La presidenta de México, Claudia Sheinbaum, aseguró que el precio de la gasolina en el país no aumentará pese a la incertidumbre internacional generada por el conflicto en Irán y su impacto en el mercado petrolero.
Durante su conferencia de prensa en la Ciudad de México, la mandataria explicó que el Gobierno cuenta con un mecanismo que permite evitar incrementos en el precio de los combustibles mediante ajustes en el Impuesto Especial sobre Producción y Servicios (IEPS).
Señaló que, si el precio internacional de la gasolina o el costo de importación aumentan, el Gobierno puede reducir este impuesto para mantener estables los precios para los consumidores.
La presidenta recordó que este mecanismo comenzó a aplicarse durante la administración de Andrés Manuel López Obrador, particularmente en 2022, cuando los precios del combustible se elevaron a nivel internacional a causa de la guerra en Ucrania.
También informó que sostendrá una reunión con funcionarios de la Secretaría de Hacienda para analizar la situación del mercado energético y determinar si es necesario activar nuevamente este esquema de estabilización.

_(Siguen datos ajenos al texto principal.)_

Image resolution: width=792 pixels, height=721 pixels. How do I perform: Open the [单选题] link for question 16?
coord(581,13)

La preocupación en los mercados energéticos internacionales ha aumentado tras el agravamiento del conflicto entre Estados Unidos e Irán, lo que ha generado tensiones en la región del golfo Pérsico.

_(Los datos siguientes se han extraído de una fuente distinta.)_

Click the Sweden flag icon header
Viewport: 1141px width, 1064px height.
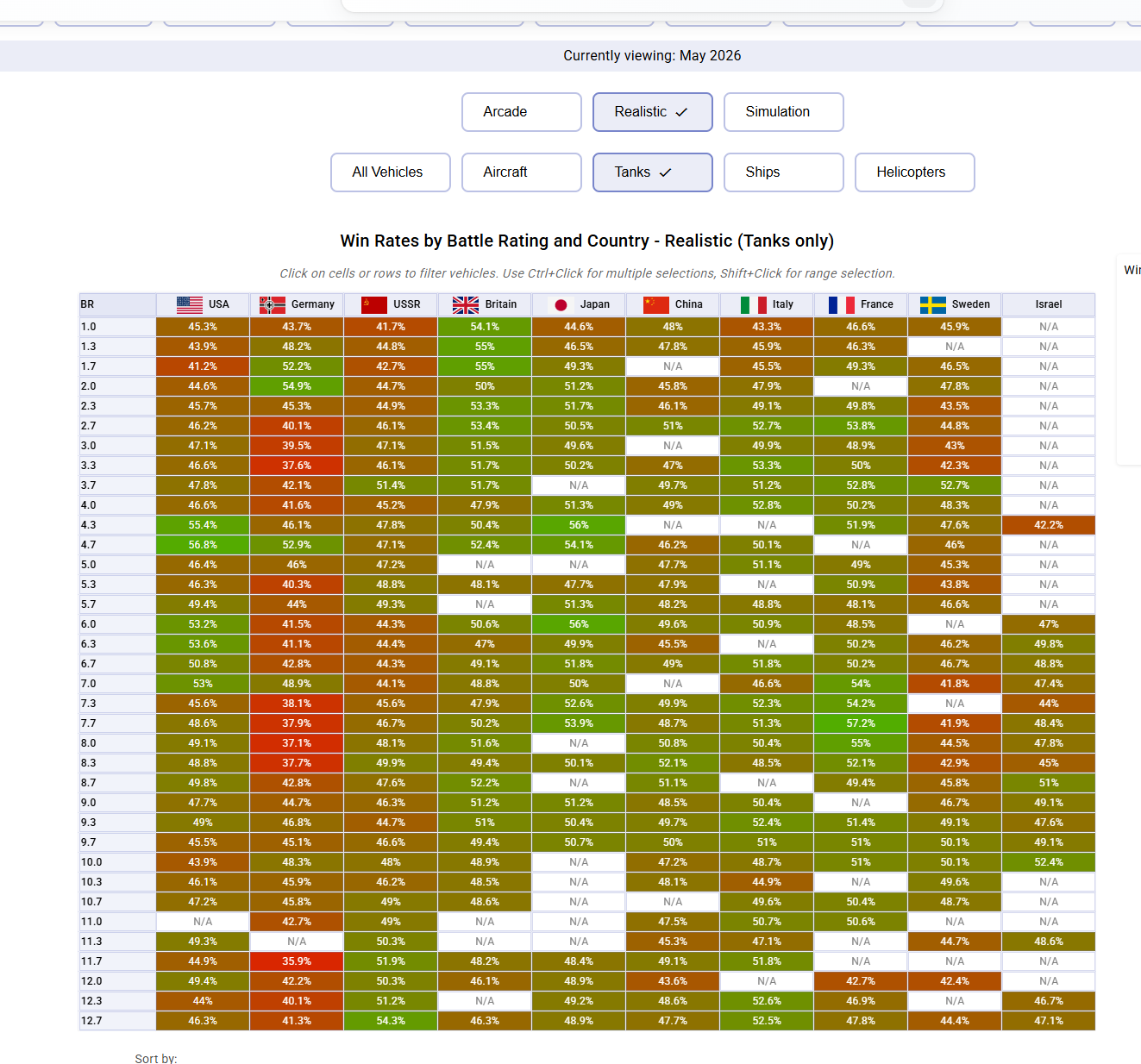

Como parte de estas tensiones, Irán habría impuesto un cierre de facto del estrecho de Ormuz, una de las rutas marítimas más importantes para el transporte de petróleo a nivel mundial.
Ante este escenario, el precio del petróleo intermedio de Texas (WTI) registró un aumento cercano al 12 %, superando los 100 dólares por barril, en medio de la expectativa de posibles afectaciones al suministro global de hidrocarburos.